READING TEXT
——

CXL Bus: Theory of Operation

Similar to how a RAID driver takes disk objects and assembles them into a new logical device, the CXL subsystem is tasked to take PCIe and ACPI objects and assemble them into a CXL.mem decode topology. The need for runtime configuration of the CXL.mem topology is also similar to RAID in that different environments with the same hardware configuration may decide to assemble the topology in contrasting ways. One may choose performance (RAID0) striping memory across multiple Host Bridges and endpoints while another may opt for fault tolerance and disable any striping in the CXL.mem topology.

Platform firmware enumerates a menu of interleave options at the “CXL root port” (Linux term for the top of the CXL decode topology). From there, PCIe topology dictates which endpoints can participate in which Host Bridge decode regimes. Each PCIe Switch in the path between the root and an endpoint introduces a point at which the interleave can be split. For example platform firmware may say at a given range only decodes to 1 one Host Bridge, but that Host Bridge may in turn interleave cycles across multiple Root Ports. An intervening Switch between a port and an endpoint may interleave cycles across multiple Downstream Switch Ports, etc.

——

INFORMATION PROVIDED
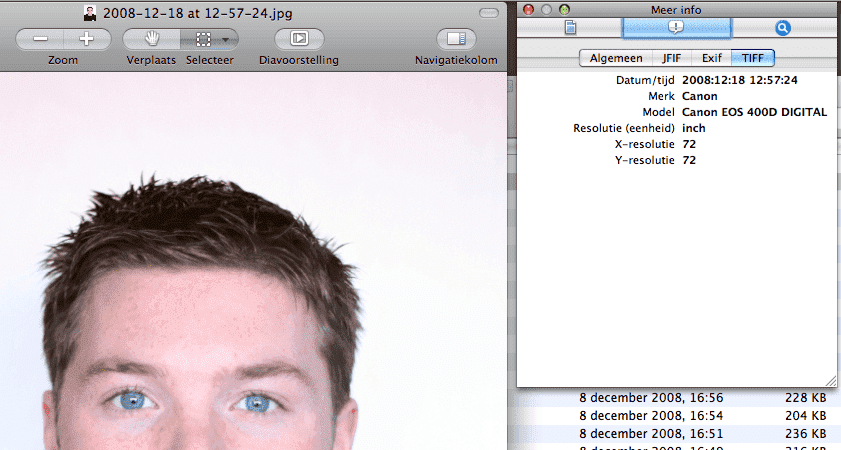
Task: Switch to the Exif tab
Action: pos(711,58)
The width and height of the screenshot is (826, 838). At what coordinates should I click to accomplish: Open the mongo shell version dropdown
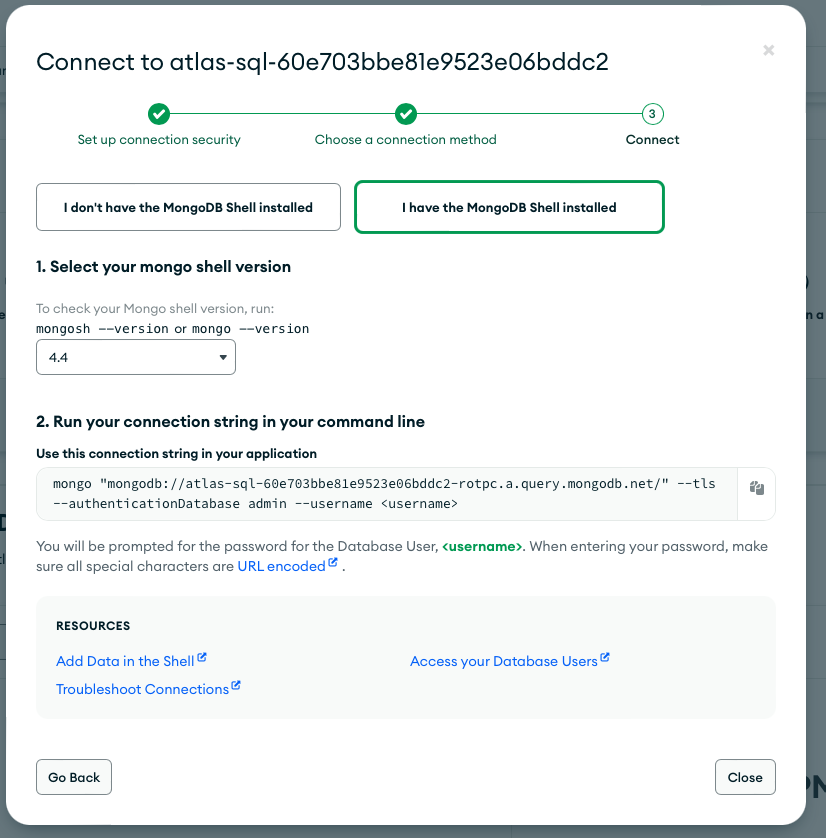(136, 357)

——

EXERCISE DETAILS
Please answer these questions from the CXL text, one a line:
1. Which RAID level is named as the choice for performance?
2. What does the Linux term "CXL root port" refer to?
3. What does each PCIe Switch in the path between the root and an endpoint introduce?
The listing has nothing to do with the CXL text.

FINAL ANSWER
1. RAID0
2. The top of the CXL decode topology
3. A point at which the interleave can be split